The right hon. Gentleman's attitude is far too complacent, and that is proved in the letter that I received on the subject from his hon. Friend the Under-Secretary of State for Scotland. There is a good deal of alarm, as the hon. Member for Dumfries (Sir H. Monro) has shown, and, for that reason, the people on the west coast of Scotland have a right to be assured that these levels are not dangerous. The Secretary of State has said that the levels are minimal, but they are now 30 per cent. higher than they were three years ago. Where will this end, as ingestion over a period is just as serious as having radiation all in one go?

Mr. Younger

I appreciate the right hon. Gentleman's point, and a line has to be drawn between, on the one hand, being over-alarmist and alarming people unnecessarily, and, on the other, being, as the right hon. Gentleman suggested, complacent. I have assured him and the House that we take these matters seriously and are watching the position all the time. However, it does no service to anyone to suggest that there are dangers, as that may cause needless alarm, when all the facts are to the contrary.

Mr.
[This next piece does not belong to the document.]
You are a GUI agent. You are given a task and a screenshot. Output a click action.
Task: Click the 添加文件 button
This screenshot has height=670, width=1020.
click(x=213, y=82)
Ewing

Is the Secretary of State aware that he is not in the best position to lecture anyone about spreading fear and alarm, after his conduct at the time of the proposed boring in the Mullwharcher hills, when he led public demonstrations throughout Ayrshire and frightened half the people in Ayrshire to death?

Mr. Younger

I am glad that the hon. Gentleman has come round to my point of view at last, as he will be aware that it was this Government who decided not to proceed with that foolish proposal.

Mr. Craigen

We should welcome an independent investigation into and report on this issue, but may we have an assurance from the Secretary of State that the findings by his principal medical officer will be made public, and how soon does he expect to have that information available?

Mr. Younger

I appreciate what the hon. Gentleman says, but we have a high-powered inquiry looking into the major source of these discharges in the Sellafield area, and a Scottish principal medical officer involved in those discussions. That is a good safeguard for the Scottish position, and if there were to be any major findings or findings of importance from the inquiry we would know all about them and be able to take action quickly.

Mr. Maclennan

Does the Secretary of State realise that his answer to the hon. Member for Falkirk, East (Mr. Ewing) will be widely interpreted as giving substance to the view that there was some danger in the events that led to the demonstrations in which he participated? As a matter of history, will he set the record straight?

Mr. Younger

I am not certain of the point being made by the hon. Gentleman. The point that I was making at the time has been met by the change of policy by this Government.